[Tasks to complete]
a. Name every person mentioned by name in the fly-tying page below.
b. According to the fly-tying page below, what almost entirely governs the hatch on Tasmanian streams?

───── Extract

Welcome to Just Old Flies

Welcome to 'just old flies,' a section of methods and flies that used-to-be. These flies were tied with the only materials available. Long before the advent of 'modern' tying materials, they were created and improved upon at a far slower pace than todays modern counterparts; limited by materials available and the tiers imagination.

Once long gone, there existed a 'fraternity' of anglers who felt an obligation to use only the 'standard' patterns of the day. We hope to bring a bit of nostalgia to these pages and to you. And sometimes what you find here will not always be about fishing. Perhaps you will enjoy them. Perhaps you will fish the flies. Perhaps?


Cocky-Spinner


By Alan Shepherd, Australia
Tied and photographed by Hans Weilenmann, Netherlands


In Dick Wigrams 1951 book, The Uncertain Trout there is a whole chapter devoted to this fly, I quote:

"Anglers, on the whole, are a generous crowd. There are some who may be a little secretive regarding their pet places, but when they learn something new they are nearly always all eager to pass on the information to their brethren. This is as it should be. If, for some instance, Mr Skues had kept his great knowledge to himself how much poorer would be the fly tiers and the fly-fishermen all over the world. Not all anglers are so anxious to give away some special fly which they find very acceptable to the trout. I shall always be grateful to the man who introduced me to the Cocky-Spinner. He told me it was a good fly in Tasmanian streams. It was his own tying, beautifully done, and it has been one of the most killing flies I have ever tied onto the end of a cast. Tasmanian streams are poor in variety of fly, the hatch is sometimes enormous but alas, most unreliable. There seems to be no set time for the hatch which is almost entirely governed by weather: hot days often produce a really good show of fly: cold days very little.

──────────
───── Record excerpts

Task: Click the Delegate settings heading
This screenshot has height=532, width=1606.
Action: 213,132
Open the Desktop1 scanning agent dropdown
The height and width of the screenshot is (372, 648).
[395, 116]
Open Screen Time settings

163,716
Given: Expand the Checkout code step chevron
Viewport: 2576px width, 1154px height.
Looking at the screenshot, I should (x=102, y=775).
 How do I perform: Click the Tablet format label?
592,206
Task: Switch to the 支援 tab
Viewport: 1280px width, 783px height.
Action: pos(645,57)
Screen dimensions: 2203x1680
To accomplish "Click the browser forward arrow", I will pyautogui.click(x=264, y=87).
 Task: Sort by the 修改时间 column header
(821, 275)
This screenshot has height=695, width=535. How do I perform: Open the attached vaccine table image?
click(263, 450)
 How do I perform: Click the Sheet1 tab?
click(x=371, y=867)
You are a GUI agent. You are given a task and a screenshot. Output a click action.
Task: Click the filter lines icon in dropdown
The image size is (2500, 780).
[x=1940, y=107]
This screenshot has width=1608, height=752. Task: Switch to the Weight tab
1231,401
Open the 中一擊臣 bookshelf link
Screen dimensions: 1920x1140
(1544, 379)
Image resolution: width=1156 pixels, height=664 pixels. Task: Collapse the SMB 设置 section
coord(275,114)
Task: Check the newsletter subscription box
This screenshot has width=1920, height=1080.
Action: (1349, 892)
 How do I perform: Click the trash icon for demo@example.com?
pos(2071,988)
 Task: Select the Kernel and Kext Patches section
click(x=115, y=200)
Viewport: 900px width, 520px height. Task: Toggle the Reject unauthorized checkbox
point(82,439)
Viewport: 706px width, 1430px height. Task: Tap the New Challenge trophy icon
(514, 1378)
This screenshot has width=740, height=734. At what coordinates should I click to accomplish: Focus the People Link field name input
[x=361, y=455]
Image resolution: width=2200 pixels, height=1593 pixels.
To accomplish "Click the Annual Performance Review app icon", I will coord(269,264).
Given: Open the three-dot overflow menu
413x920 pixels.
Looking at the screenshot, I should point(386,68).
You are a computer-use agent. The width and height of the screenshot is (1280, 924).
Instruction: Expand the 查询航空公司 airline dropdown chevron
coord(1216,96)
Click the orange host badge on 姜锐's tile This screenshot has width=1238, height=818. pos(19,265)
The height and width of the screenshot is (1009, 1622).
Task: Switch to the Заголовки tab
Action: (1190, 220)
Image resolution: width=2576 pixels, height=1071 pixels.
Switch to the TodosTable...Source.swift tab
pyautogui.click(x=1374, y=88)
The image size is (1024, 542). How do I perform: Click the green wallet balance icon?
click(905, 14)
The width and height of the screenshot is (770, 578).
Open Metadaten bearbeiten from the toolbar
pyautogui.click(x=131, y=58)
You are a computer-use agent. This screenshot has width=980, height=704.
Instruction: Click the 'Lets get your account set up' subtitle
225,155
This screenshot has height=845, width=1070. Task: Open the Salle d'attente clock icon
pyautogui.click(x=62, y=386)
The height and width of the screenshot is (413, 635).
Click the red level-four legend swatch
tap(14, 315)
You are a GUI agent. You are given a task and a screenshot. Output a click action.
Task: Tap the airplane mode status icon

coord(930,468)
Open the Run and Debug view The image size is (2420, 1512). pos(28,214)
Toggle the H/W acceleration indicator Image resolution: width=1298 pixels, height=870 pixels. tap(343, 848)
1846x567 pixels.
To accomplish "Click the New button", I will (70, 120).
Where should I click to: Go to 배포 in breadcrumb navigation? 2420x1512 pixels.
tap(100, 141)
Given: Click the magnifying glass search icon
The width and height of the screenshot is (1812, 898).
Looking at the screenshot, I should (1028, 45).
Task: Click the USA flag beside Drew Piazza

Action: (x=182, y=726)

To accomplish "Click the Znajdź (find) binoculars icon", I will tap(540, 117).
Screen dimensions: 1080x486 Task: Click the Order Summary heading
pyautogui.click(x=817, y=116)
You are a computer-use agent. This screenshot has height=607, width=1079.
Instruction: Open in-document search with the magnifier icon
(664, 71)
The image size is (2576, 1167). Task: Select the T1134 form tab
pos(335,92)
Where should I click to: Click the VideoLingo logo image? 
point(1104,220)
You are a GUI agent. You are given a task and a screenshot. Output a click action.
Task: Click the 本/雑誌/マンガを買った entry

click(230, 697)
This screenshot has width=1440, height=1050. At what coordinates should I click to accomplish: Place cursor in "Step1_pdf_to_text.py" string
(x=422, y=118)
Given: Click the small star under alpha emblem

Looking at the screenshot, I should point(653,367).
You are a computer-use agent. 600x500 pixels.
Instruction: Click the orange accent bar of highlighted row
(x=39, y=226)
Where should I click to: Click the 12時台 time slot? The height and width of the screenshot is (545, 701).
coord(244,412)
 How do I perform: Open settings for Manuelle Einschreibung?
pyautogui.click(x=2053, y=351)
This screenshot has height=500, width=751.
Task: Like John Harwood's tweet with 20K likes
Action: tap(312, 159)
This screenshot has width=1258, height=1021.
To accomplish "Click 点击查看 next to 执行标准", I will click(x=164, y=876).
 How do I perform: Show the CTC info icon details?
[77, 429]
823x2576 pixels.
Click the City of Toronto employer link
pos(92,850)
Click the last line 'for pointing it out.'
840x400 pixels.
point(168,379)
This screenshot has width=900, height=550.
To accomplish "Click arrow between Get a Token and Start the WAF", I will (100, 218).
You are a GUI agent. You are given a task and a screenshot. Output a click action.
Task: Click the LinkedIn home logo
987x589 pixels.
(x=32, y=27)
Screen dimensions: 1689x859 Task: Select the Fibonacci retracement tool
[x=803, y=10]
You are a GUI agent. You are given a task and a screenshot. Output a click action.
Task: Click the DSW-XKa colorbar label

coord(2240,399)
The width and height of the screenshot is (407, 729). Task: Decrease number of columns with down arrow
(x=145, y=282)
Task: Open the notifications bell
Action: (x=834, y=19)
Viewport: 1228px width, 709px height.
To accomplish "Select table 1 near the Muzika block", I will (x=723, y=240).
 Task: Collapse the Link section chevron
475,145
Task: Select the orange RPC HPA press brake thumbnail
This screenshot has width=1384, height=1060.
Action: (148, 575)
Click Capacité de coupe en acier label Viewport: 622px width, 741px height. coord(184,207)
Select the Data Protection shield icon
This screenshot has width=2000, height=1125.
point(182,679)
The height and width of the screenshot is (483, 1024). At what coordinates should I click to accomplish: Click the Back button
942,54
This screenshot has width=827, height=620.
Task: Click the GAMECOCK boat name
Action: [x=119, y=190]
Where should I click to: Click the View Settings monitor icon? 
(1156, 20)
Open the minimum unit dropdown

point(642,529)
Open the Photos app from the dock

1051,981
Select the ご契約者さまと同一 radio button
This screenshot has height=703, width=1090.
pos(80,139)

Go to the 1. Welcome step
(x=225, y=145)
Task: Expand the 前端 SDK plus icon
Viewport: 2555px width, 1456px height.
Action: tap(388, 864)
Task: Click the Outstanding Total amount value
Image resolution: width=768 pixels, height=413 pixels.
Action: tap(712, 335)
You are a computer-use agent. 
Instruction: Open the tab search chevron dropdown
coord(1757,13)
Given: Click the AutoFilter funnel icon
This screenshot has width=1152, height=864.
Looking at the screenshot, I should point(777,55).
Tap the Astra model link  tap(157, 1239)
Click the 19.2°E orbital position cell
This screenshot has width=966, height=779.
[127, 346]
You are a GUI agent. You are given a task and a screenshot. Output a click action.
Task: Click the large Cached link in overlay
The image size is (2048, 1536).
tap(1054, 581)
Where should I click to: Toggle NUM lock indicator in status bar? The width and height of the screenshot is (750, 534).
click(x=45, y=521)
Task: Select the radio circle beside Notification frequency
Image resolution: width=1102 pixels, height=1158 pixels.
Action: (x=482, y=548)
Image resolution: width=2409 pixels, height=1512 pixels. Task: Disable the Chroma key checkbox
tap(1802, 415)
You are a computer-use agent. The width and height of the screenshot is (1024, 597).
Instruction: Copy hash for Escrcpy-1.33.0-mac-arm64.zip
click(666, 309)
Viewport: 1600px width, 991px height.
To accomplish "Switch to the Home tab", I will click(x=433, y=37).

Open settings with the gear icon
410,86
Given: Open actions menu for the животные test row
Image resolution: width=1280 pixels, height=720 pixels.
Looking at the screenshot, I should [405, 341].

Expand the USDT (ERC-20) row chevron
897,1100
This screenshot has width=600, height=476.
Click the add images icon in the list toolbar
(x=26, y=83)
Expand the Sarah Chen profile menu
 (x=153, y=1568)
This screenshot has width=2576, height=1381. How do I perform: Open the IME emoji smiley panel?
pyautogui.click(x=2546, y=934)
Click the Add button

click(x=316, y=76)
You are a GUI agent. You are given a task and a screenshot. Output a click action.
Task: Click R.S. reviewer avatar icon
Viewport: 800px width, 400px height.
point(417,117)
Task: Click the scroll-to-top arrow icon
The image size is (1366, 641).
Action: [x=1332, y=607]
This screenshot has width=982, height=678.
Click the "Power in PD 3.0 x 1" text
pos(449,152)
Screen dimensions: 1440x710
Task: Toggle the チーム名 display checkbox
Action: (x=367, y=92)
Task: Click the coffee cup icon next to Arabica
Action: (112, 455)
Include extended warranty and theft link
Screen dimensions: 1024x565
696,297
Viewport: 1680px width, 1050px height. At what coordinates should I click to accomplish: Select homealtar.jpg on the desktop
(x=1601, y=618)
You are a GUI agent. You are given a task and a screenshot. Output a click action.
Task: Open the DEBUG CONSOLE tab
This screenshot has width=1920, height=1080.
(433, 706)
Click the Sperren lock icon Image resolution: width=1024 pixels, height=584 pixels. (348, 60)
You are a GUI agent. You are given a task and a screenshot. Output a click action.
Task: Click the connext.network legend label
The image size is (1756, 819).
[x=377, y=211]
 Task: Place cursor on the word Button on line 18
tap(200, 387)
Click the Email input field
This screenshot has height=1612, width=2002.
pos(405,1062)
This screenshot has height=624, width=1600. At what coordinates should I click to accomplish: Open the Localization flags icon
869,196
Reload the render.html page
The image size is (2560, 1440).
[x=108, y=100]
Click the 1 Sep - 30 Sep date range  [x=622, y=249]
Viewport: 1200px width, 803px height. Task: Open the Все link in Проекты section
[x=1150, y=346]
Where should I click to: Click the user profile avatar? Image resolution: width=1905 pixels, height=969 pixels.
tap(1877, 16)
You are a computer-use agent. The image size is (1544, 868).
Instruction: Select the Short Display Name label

──────────

[List of solutions]
a. Alan Shepherd, Hans Weilenmann, Dick Wigram, Mr Skues

b. The weather.